Chart shows signal-to-noise ratios of “So What” recordings, from data gathered by Jake Altabef and Graham Palmer. The data show a significantly lower ratio of the signal (sound you want to hear) to noise (background sounds) heard on LP’s compared to newer mediums – a direct result of recording with an analog system rather than digitally. Surprisingly, the signal-to-noise ratio measured in the cassette recording was not significantly worse than any of the CD recordings despite an audible tape hiss. In contrast, the newest CD’s have a lower signal-to-noise ratio, perhaps due to the increase in power to the bass frequencies, which may have raised the sound floor as well. (University illustration / Sarah Kirchoff)

This particular project was suggested by Mueller, who is interested in examining what happens during transitions in musical technologies. By looking at the same material across the decades, he says, it is possible to trace the different interests, or “investments,” at play. The vested interests include those of record companies, which adopted new formats to try to reach as many consumers as possible. Meanwhile, consumers’ buying preferences revealed what they were—or were not—willing to accept in terms of sound quality. Finally, the interplay between these interests, in turn, could affect the music itself.

“When the cassette came out, for example, it became very popular because it was mobile. You could put it in your car, you could walk around with it,” Mueller says. “People realized they could sacrifice a little in fidelity because they wanted that portability.”

Debates about the relative fidelity of music recordings are nothing new, Mueller adds. Signal-to-noise ratio, for example, has preoccupied recording engineers and music lovers since the dawn of vinyl.

“It’s not a new idea. We’re just applying new tools,” Mueller says. And that’s another interesting facet about projects like this one.

“What can data tell us that maybe our own ears can or can’t?” he asks. “Data is a type of computer-generated listening that may or may not be the same as our own listening. How can I expand my own listening by using computational tools?”

One challenge for the students is finding a point in a recording when there’s no music, so that whatever background noise is present can be isolated. “You have to listen to a song over and over again to find that one moment of silence,” Altabef says. “On LPs it’s easy because there’s ‘hiss’ before the music starts.
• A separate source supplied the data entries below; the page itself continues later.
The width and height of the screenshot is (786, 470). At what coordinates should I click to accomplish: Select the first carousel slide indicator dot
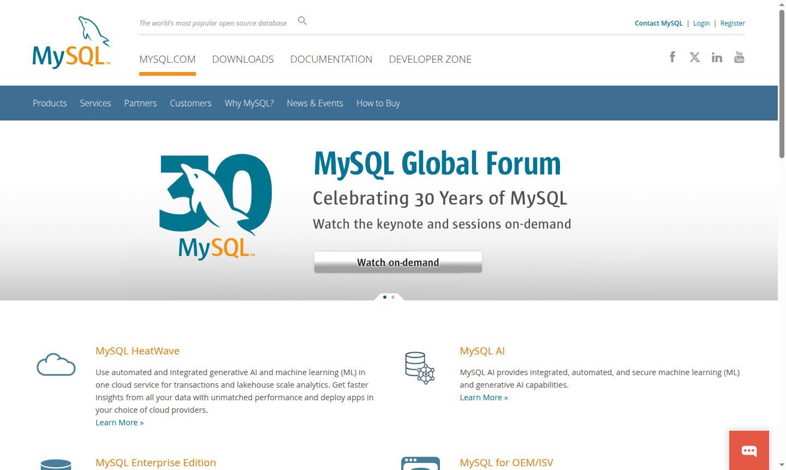coord(384,297)
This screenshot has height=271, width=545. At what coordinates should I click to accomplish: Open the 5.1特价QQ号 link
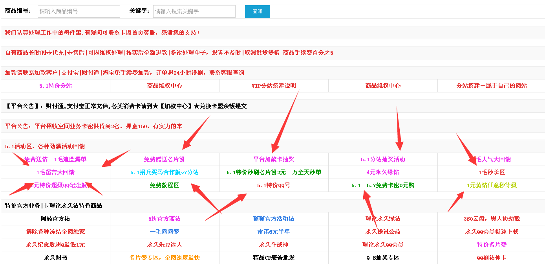(273, 185)
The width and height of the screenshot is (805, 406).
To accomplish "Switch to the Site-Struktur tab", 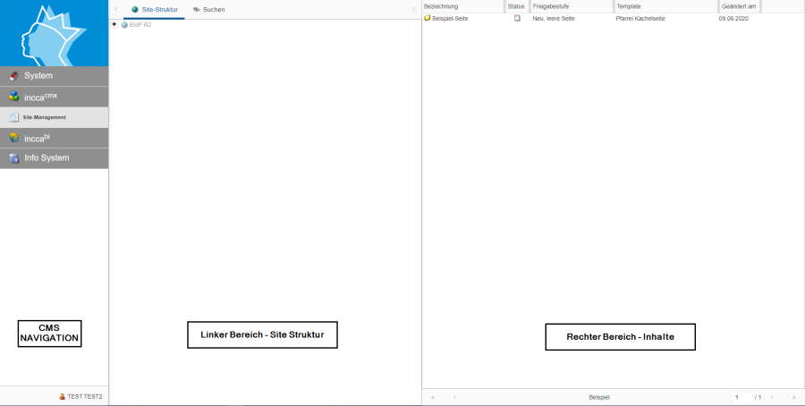I will pos(155,9).
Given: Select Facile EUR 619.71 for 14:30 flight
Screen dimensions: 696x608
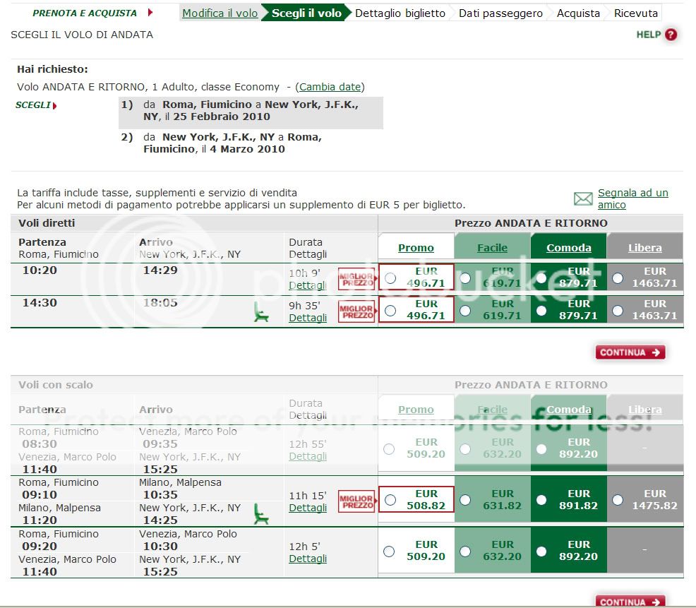Looking at the screenshot, I should click(465, 311).
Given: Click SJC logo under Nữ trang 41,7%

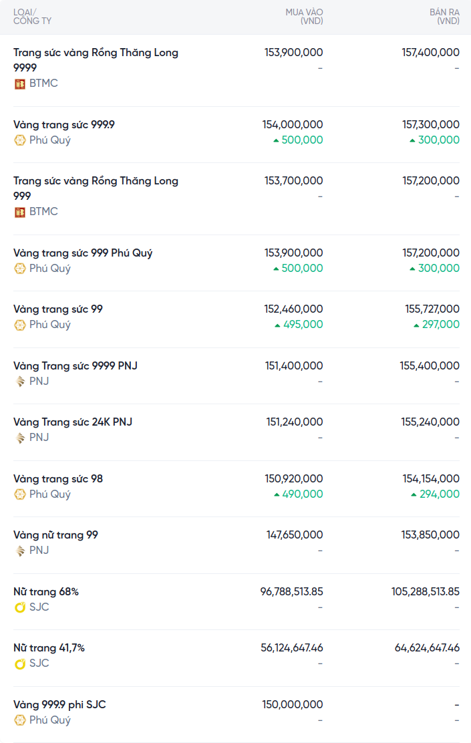Looking at the screenshot, I should click(x=20, y=663).
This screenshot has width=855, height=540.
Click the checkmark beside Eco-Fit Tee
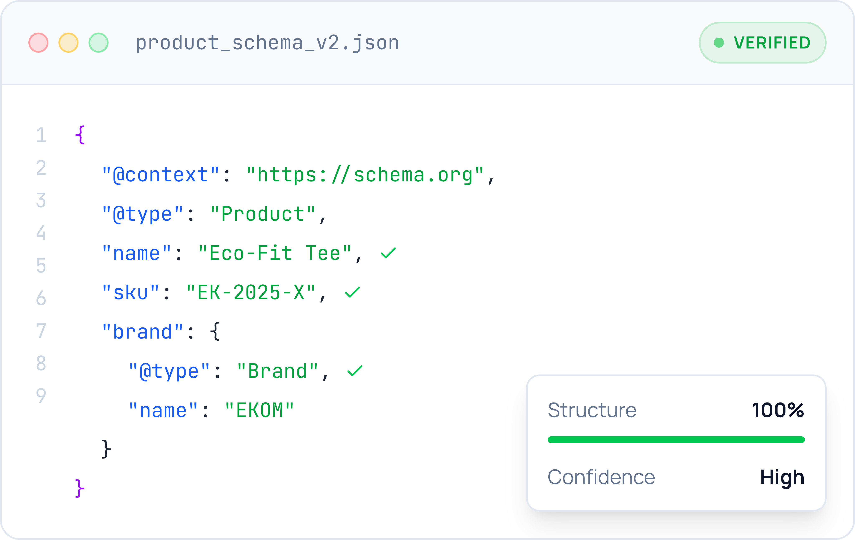coord(388,253)
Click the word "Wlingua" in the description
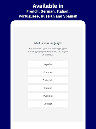Viewport: 96px width, 129px height. click(49, 55)
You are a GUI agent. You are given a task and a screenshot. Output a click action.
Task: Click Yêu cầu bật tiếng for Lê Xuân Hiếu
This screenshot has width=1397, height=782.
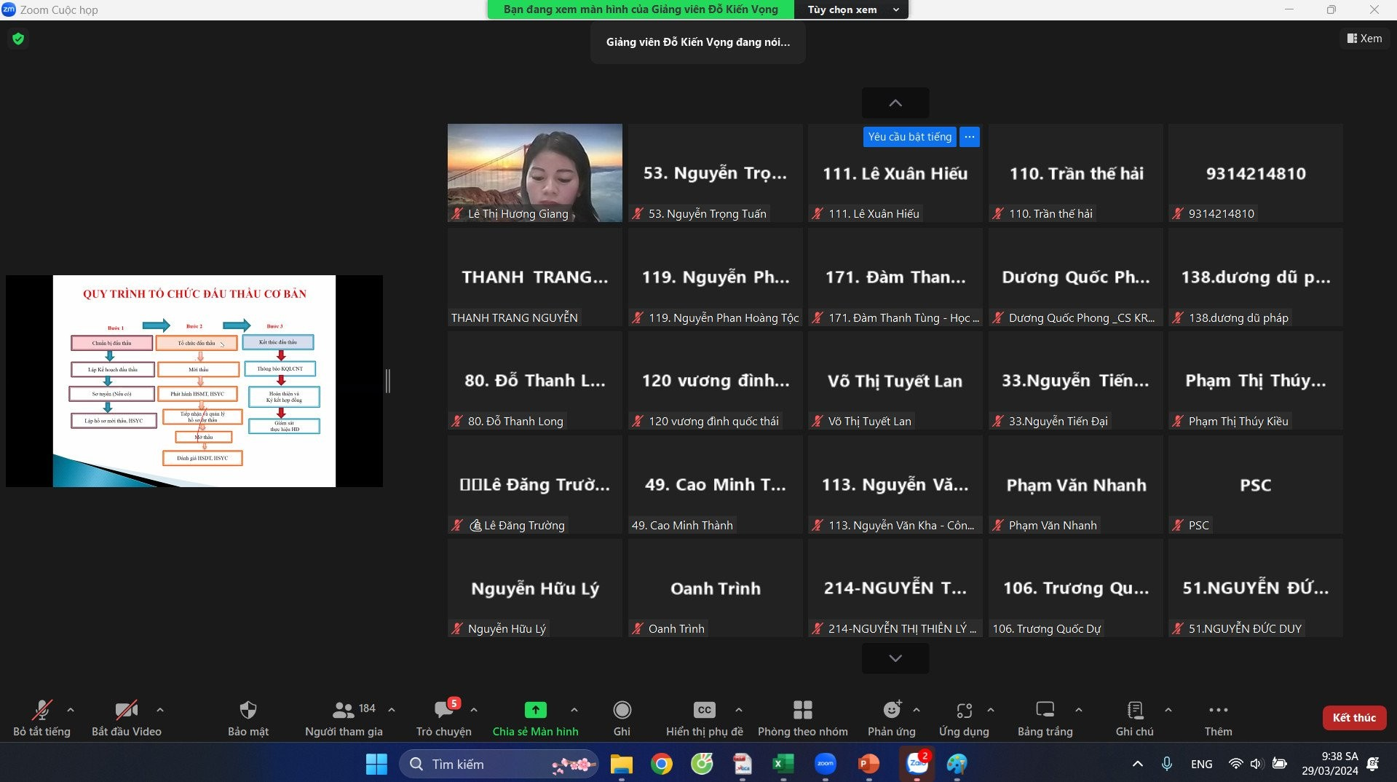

But when you get to CDs, it’s a lot harder.”

At least Altabef and Graham are spending their time with a classic Miles Davis track that continues to resonate across generations.

“I enjoy it,” Graham says. “It has its own feel—kind of laid back, but at the same time, virtuosic.”

“I have never truly listened to jazz, so getting into it is actually really cool,” Altabef says. “It’s very different from popular music. Elegant.”